La SIMCA 2023-2027 détermine un ensemble d’orientations visant à améliorer l’encadrement de la vente d’alcool, de tabac et de jeux d’argent et de hasard, en particulier pour protéger les plus jeunes de l’usage à risque de ces produits. En effet, si l’adolescence est une période propice aux expérimentations, lorsque celles-ci sont précoces et dès lors que certains usages s’installent, les effets délétères sur la performance scolaire et ensuite sur l’insertion sociale et professionnelle peuvent être durables, et les risques de dépendance et les problèmes sanitaires majorés. 

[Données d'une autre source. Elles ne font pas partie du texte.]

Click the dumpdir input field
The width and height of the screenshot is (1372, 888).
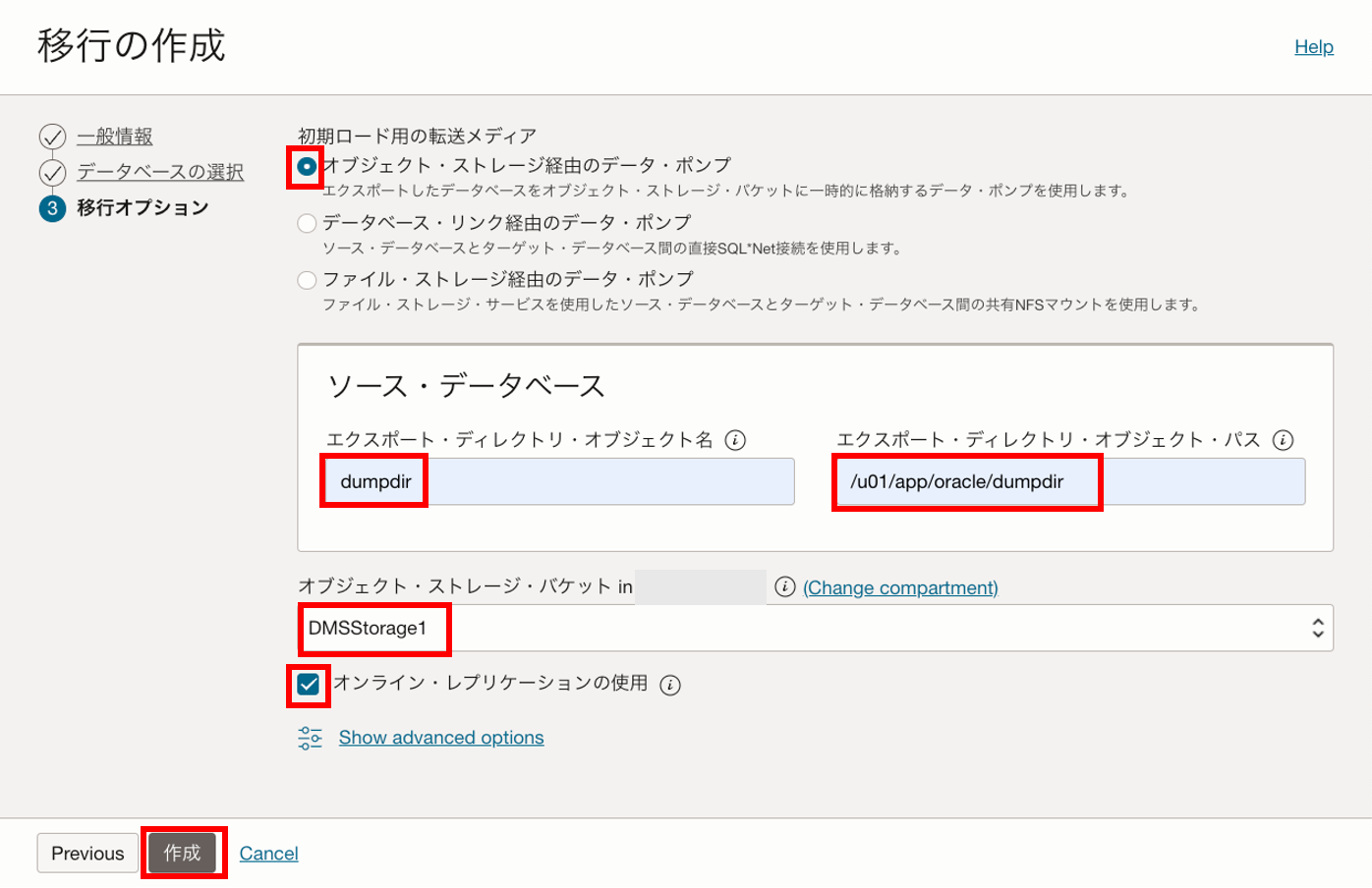tap(541, 481)
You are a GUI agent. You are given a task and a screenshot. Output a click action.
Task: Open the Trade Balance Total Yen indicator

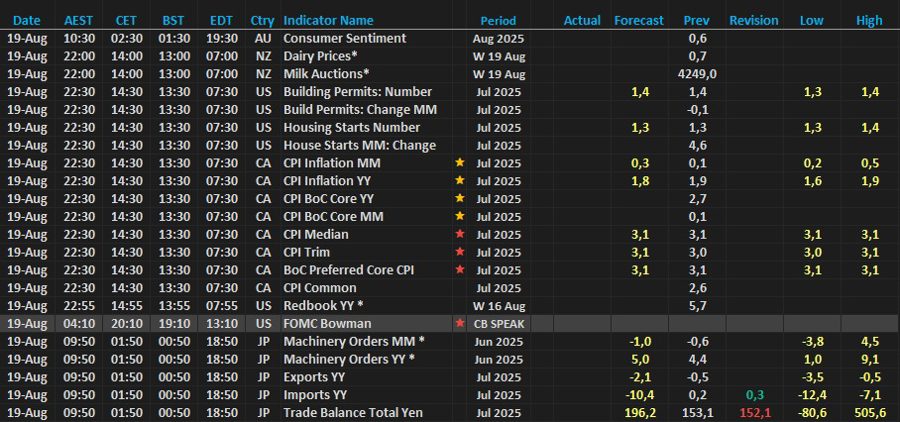350,413
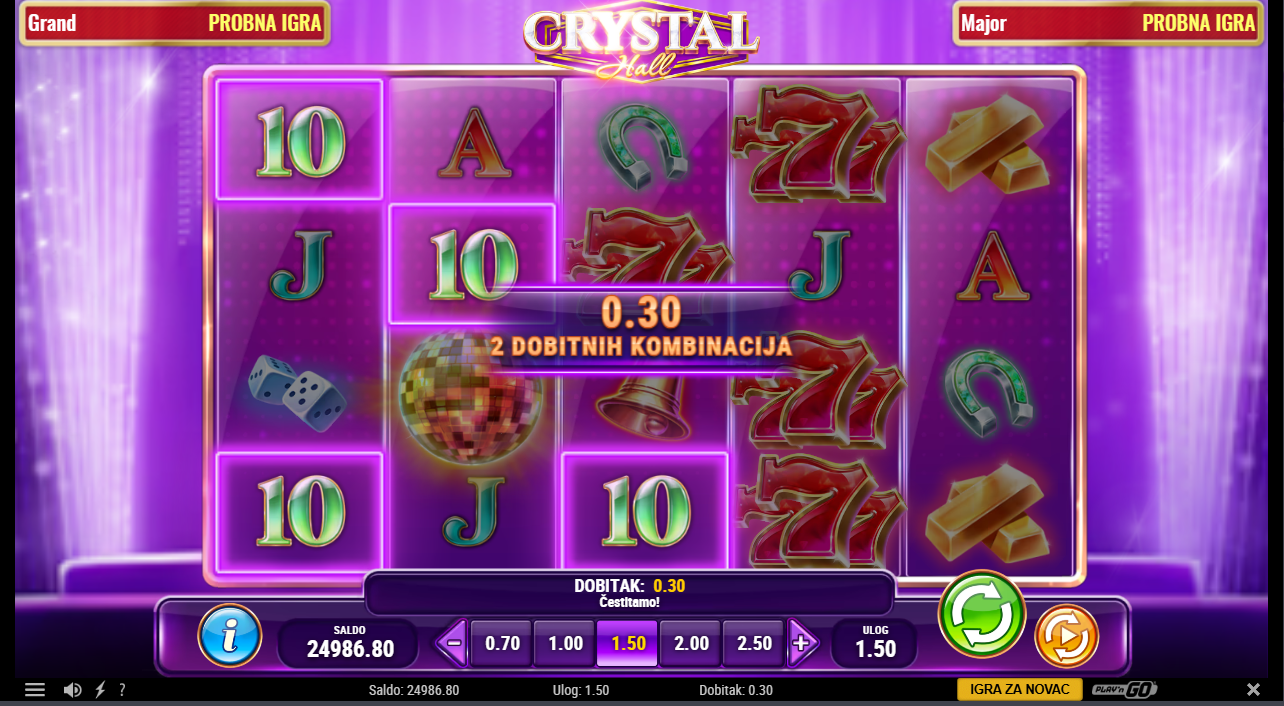Screen dimensions: 1284x706
Task: Select the 2.50 bet option
Action: (x=754, y=643)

Mobiliser les acteurs pour une meilleure application de la loi

La MILDECA s’est d’abord investie dans un rappel de la législation en vigueur afin de favoriser son application. En partenariat avec l’Association des maires de France (AMF), elle a en particulier diffusé en novembre 2019 un Guide pratique du Maire face aux conduites addictives, dont une version actualisée a été publiée en juin 2022. 

Concernant l’interdiction de vente de produits alcoolisés aux mineurs, elle a élargi son spectre d’intervention auprès de la Fédération nationale des comités organisateurs de festivités (FNCOF) depuis l’été 2022 et poursuit sa prospection vers d’autres organisateurs de festivités). Elle participe également au comité de pilotage national Jeunes et fêtes dirigé par la Direction pour la jeunesse et la vie associative et populaire (DJEPVA) afin de rappeler les enjeux autour des consommations des jeunes.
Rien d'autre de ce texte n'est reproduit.